Over 170,000 Syrian Babies Born in Turkey After Refugee Influx
At least 170,000 Syrian babies have been born in Turkey since refugees started flocking into the country from Syria, a Turkish aid agency said yesterday.
Turkey's Disaster and Emergency Management Authority (AFAD) said it also provided special meal options to pregnant or breastfeeding refugee females at maternity and child healthcare facilities across the country.
Turkey is hosting the largest number of Syrian refugees in the world, around three million and has so far spent more than $12 billion on the refugees.
Help from the international community has amounted to around $512 million so far, AFAD said.
AFAD also sent around 1.63 billion Turkish lira ($520 million) worth of humanitarian aid to Syria since the war began, the agency said.
At least 82,000 Syrian children were admitted to schools at resettlement centers, it said.
Also, cooperation between Turkey's Education Ministry and AFAD ensured that 310,000 kindergarten and high school students were taken off the streets and admitted to schools, it added.
Also, at least 115,000 Syrian adults gained employable skills after going through various certificate programs organized at AFAD centers.
AFAD also said several women also took part in mukhtar (local headmen) elections and participated in the management of refugee camps.
AFAD staff also raised awareness among refugees about early marriages and polygamy.
According to the authority, at least 400,000 people, including civilians lost their lives in Syria since the conflict began.

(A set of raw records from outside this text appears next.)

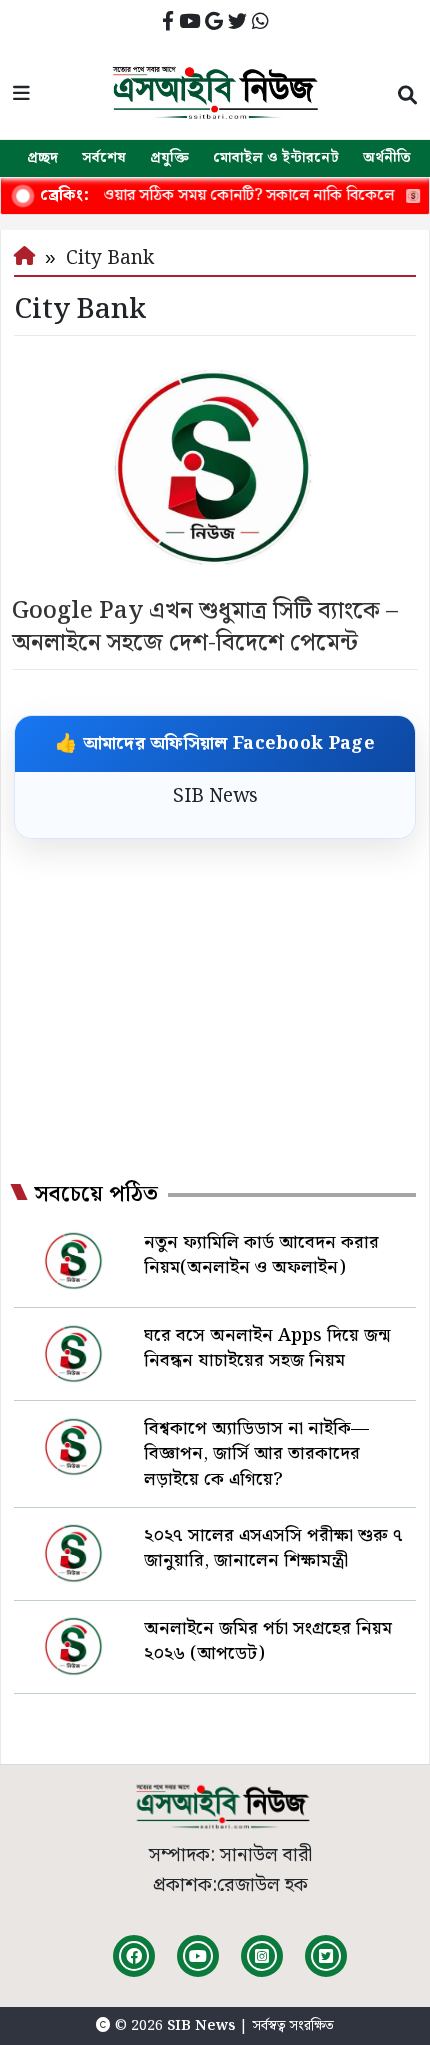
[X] (326, 1956)
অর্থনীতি (387, 158)
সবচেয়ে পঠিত (96, 1195)
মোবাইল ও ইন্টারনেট (276, 158)
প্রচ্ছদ (42, 158)
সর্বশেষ (104, 158)
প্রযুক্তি (169, 158)
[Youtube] (198, 1956)
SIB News (215, 796)
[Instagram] (262, 1956)
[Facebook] (134, 1956)
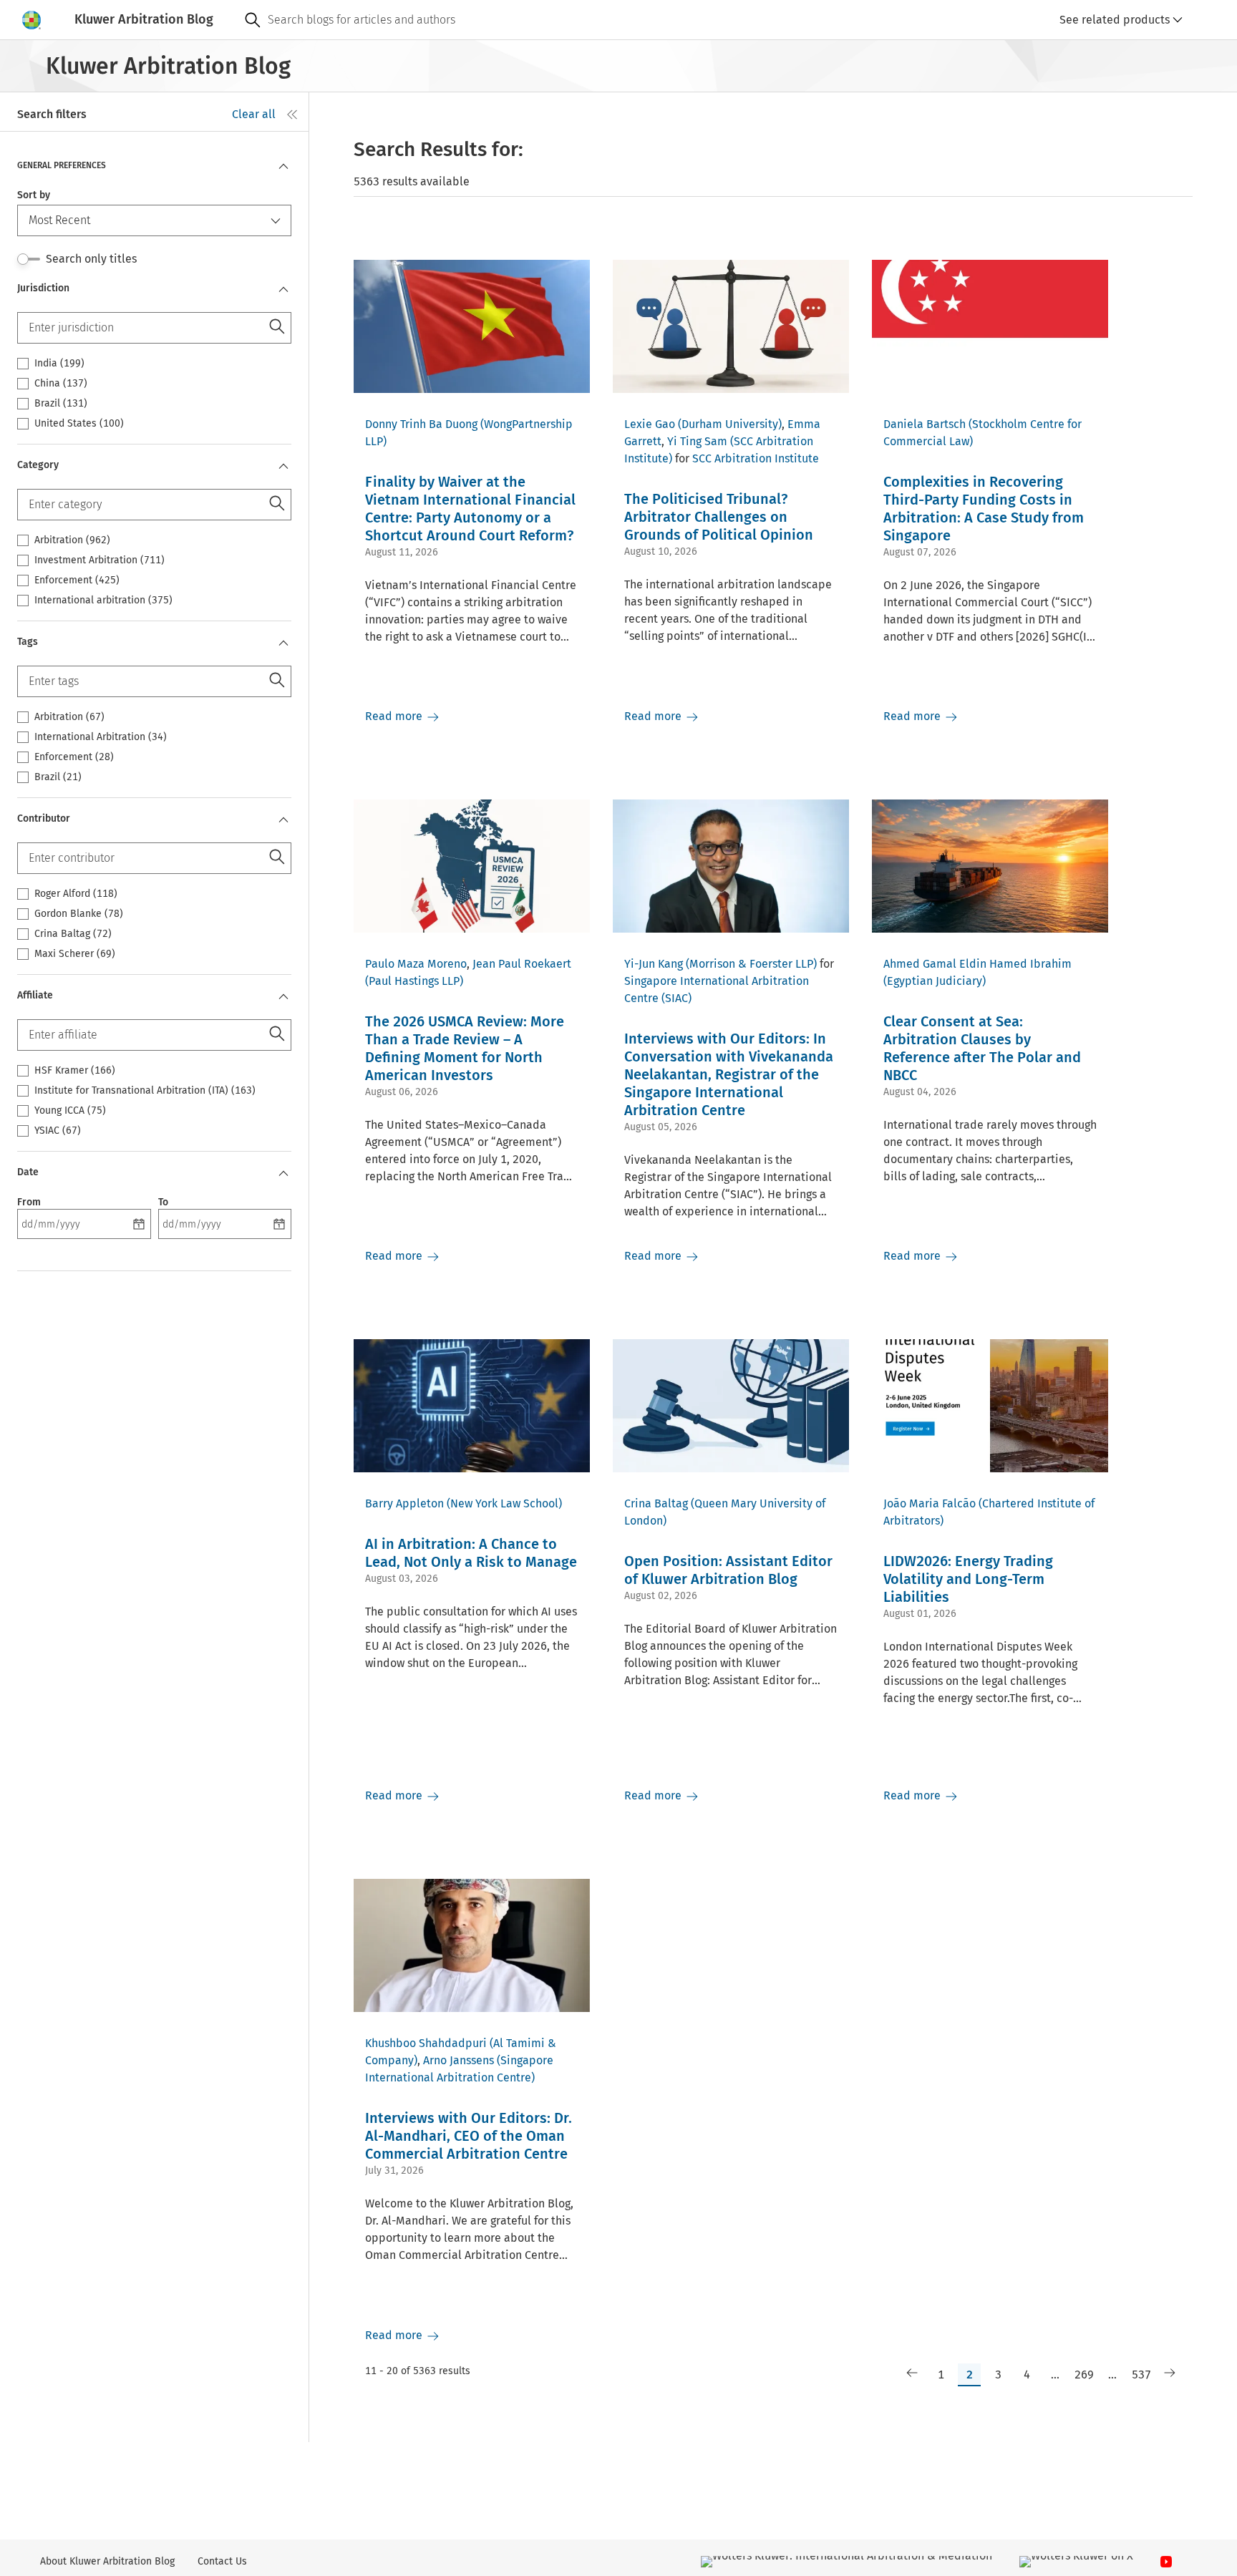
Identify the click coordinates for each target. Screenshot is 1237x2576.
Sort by (33, 195)
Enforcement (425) (77, 580)
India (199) (59, 363)
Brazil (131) (60, 403)
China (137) (60, 383)
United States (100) (79, 423)
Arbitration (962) (72, 540)
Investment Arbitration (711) (99, 560)
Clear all (254, 114)
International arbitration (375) (103, 600)
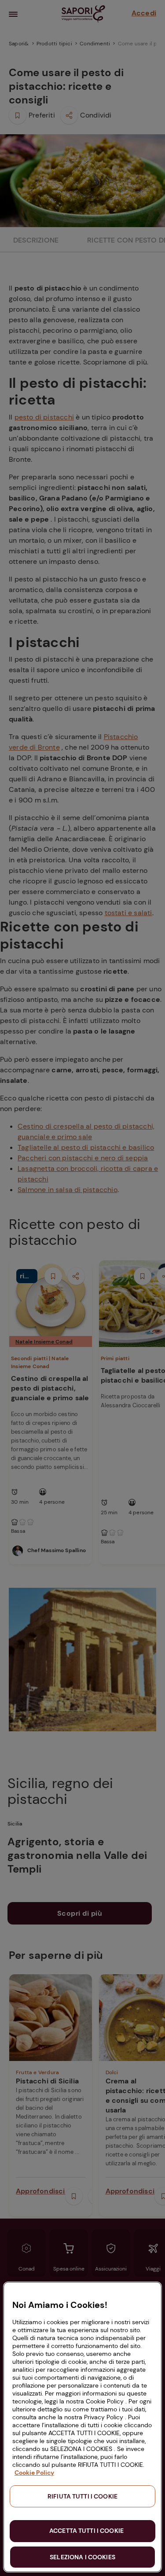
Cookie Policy (34, 2473)
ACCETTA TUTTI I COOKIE (86, 2531)
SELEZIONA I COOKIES (82, 2557)
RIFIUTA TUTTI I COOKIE (82, 2496)
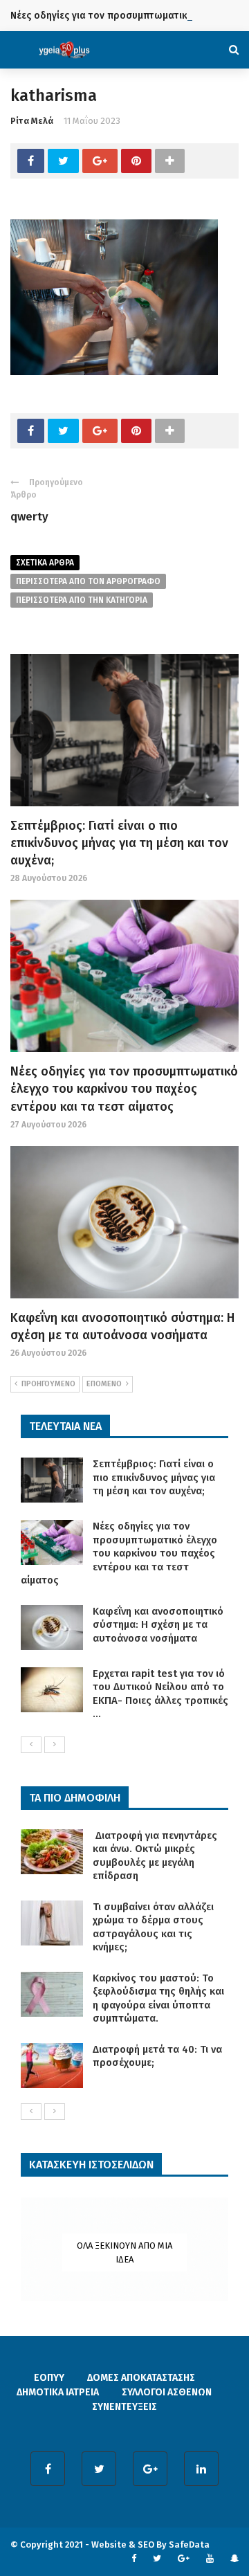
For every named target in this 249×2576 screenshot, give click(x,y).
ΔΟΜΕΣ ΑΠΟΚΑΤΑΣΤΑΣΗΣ (141, 2378)
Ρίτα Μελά (31, 121)
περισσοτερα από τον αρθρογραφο (88, 581)
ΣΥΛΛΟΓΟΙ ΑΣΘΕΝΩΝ (167, 2392)
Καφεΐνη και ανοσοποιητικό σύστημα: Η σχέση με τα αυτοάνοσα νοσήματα (158, 1624)
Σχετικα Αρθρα (45, 563)
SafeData (189, 2544)
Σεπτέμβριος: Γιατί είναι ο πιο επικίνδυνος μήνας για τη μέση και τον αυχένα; (119, 843)
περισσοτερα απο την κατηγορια (81, 600)
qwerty (29, 516)
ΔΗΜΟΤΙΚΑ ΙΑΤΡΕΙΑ (58, 2392)
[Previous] (31, 1744)
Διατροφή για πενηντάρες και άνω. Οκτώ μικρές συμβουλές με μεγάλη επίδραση (155, 1856)
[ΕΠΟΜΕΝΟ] (54, 1744)
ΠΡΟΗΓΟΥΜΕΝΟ (48, 1383)
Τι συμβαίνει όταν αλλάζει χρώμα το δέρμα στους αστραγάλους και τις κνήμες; (153, 1927)
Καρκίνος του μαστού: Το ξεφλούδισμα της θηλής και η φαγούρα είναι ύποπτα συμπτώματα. (158, 1998)
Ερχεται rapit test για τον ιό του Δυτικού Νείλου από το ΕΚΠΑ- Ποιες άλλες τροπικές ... (160, 1694)
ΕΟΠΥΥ (49, 2378)
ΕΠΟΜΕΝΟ (104, 1383)
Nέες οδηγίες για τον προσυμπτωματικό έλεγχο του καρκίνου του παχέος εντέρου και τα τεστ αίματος (124, 1089)
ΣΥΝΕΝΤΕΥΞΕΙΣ (124, 2407)
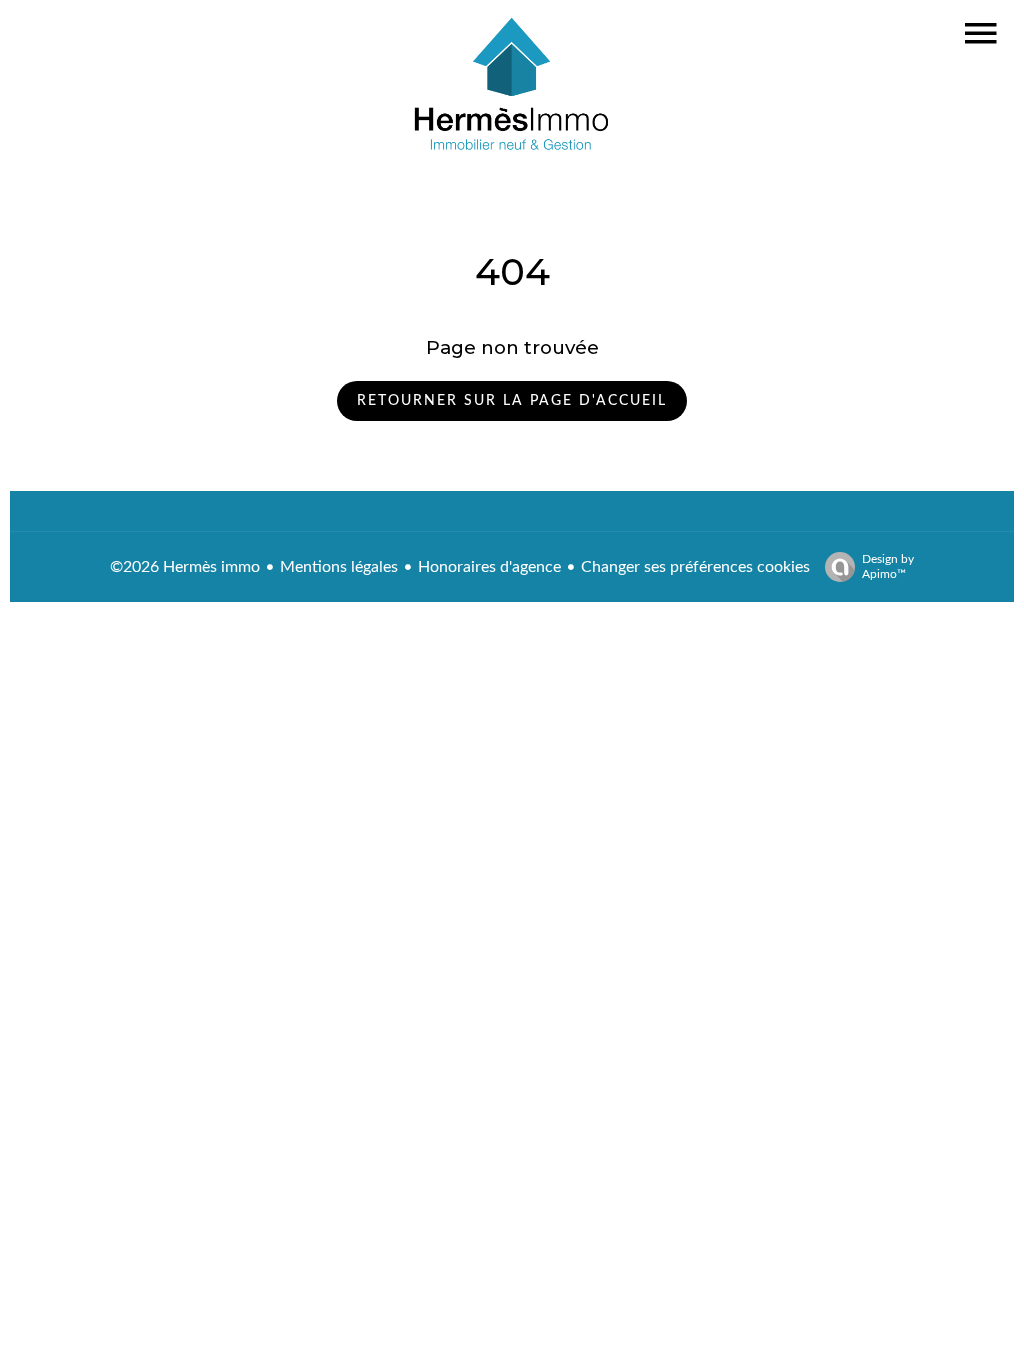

At least 13.5 million people in the 20 million-strong country are in need of humanitarian aid.
While 6.1 million people have been displaced, around 4.8 million fled to neighboring countries.
Turkey's AFAD has 26 settlement centers across Turkey and offers help to the physical, social and psychological needs of refugees.
According to the UN's Refugee Agency, Turkey hosts the largest population of refugees in the world.
Also, UNICEF said the country was hosting the largest number of child refugees in the world.